During the interview, Frehley will say that he wants to go to another planet before he dies, but Criss is the first to open up, reminiscing about his childhood. “They threw me out of the choir because I drank all the wine when I was an altar boy,” he says. “They used to lock me in the closet for hours in school. They made me sit in the wastebasket. I hate nuns, man.”
The resentful memory seems to jar loose some inhibitions because Criss is soon railing against the present-day equivalent to his old nuns. “We’re the ones kicking shit out there every night! The only ones who know what’s going on are the band and road crew. Record executives just sit behind desks getting their pictures taken for the trades and grabbing all the credit… Oh, God! I didn’t say it! I’ve pulled a John Lennon!”

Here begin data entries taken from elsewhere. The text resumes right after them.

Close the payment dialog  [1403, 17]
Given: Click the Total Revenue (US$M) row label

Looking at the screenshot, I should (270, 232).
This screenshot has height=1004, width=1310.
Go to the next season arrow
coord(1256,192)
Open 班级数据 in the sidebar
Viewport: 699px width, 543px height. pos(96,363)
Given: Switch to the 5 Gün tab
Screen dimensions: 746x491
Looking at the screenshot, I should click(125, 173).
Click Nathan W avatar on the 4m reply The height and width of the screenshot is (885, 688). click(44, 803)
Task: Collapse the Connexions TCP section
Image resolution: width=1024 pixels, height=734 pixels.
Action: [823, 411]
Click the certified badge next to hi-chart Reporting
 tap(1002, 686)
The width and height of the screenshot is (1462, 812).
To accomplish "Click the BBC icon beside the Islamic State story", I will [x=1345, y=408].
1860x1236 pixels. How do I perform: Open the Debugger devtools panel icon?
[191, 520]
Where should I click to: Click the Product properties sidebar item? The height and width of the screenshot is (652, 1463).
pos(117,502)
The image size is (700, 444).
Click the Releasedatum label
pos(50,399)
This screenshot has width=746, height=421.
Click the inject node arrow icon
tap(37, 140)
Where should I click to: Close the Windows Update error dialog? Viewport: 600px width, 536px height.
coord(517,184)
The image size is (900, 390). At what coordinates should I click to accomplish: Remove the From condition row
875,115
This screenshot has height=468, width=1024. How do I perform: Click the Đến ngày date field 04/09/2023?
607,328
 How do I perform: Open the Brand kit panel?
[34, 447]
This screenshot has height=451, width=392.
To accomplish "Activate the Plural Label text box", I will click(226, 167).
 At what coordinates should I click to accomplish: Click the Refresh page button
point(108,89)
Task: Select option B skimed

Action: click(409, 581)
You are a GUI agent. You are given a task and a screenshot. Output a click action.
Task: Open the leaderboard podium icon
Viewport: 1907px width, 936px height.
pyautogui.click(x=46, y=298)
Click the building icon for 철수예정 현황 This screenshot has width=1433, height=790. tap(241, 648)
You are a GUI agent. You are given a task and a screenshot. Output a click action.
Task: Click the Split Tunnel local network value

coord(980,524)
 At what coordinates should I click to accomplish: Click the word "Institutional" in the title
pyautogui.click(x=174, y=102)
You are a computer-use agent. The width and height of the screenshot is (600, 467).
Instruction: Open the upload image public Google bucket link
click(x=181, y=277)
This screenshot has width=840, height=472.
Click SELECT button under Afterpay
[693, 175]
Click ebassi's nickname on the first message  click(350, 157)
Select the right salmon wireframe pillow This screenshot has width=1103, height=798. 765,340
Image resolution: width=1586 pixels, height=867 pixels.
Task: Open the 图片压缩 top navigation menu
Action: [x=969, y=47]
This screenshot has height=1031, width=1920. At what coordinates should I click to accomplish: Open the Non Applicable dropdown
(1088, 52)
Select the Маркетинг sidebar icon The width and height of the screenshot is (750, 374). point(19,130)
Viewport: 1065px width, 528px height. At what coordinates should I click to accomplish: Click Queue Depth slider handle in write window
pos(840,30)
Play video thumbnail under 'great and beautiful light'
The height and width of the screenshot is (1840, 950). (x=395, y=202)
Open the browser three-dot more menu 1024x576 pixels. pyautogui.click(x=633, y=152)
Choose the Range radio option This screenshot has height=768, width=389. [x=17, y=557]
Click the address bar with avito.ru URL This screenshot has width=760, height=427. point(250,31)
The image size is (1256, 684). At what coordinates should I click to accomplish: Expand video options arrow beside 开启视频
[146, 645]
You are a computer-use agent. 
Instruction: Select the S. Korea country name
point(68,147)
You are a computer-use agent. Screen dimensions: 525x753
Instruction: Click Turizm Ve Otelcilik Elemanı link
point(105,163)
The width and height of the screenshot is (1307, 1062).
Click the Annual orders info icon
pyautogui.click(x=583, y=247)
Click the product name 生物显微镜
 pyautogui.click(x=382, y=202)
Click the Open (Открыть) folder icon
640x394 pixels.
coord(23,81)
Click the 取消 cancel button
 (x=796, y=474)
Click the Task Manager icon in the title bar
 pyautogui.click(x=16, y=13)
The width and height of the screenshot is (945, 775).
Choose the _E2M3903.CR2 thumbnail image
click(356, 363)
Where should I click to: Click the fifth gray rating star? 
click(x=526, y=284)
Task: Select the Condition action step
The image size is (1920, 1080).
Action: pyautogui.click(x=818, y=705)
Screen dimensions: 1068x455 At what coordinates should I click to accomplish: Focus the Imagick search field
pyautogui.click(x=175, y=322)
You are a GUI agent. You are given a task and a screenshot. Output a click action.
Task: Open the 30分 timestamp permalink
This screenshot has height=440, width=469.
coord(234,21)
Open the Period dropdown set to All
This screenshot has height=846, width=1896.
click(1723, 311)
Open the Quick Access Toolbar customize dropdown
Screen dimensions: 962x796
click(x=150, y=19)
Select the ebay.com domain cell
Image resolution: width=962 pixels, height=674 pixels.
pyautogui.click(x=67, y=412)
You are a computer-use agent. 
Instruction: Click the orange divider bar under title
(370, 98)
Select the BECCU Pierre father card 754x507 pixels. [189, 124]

Frehley shrieks with high-pitched staccato laughter. The DJ asks about his childhood. “I was in the Bronx somewhere, floating.” Again he shrieks. And his future plans ? “I want to start a monkey farm.” Another shriek.
“And the agents!” Criss resumes, shouting. “They’re bigger assholes than the record company. They’ll book us anywhere. They drug us, say they’ll let us bring our old ladies, have bodyguards to lock us up.” A bellboy wheels in a cart with a big silver bucket of ice. “Oh, no! Not more champagne!” Criss cries. “See what I mean about drugs?”
Everyone takes the bellboy as a signal to end the radio interview. As I walk to the door, Alan Miller, head of promotion for Kiss’ Aucoin Management, jokes: “If you say anything to hurt the group, we’ll break your legs.”
The four band members stare intently into the mirrors in their dressing room and smear on makeup as Bill Aucoin, president of Aucoin Management, announces that “Beth,” their hit ballad of 1976, has tied with “Disco Duck” for best song of the year in the People’s Choice Awards.
“What did we win?” says Stanley. “A hundred pounds of dog food?”
Aucoin chuckles and says they have to discuss how they will receive the award since they will be on the road during the ceremony.
“I don’t think we should be on TV at all,” says Simmons.
“Are you kidding?” says Aucoin. “We’ll make it a surprise for Peter. He’ll go out to sing the song alone as usual, and you guys will come out and say you just got a wire that you’ve won the award. Peter says thanks, blah blah, you walk off and he does the song. We’ll put together a tape and send it to the show.”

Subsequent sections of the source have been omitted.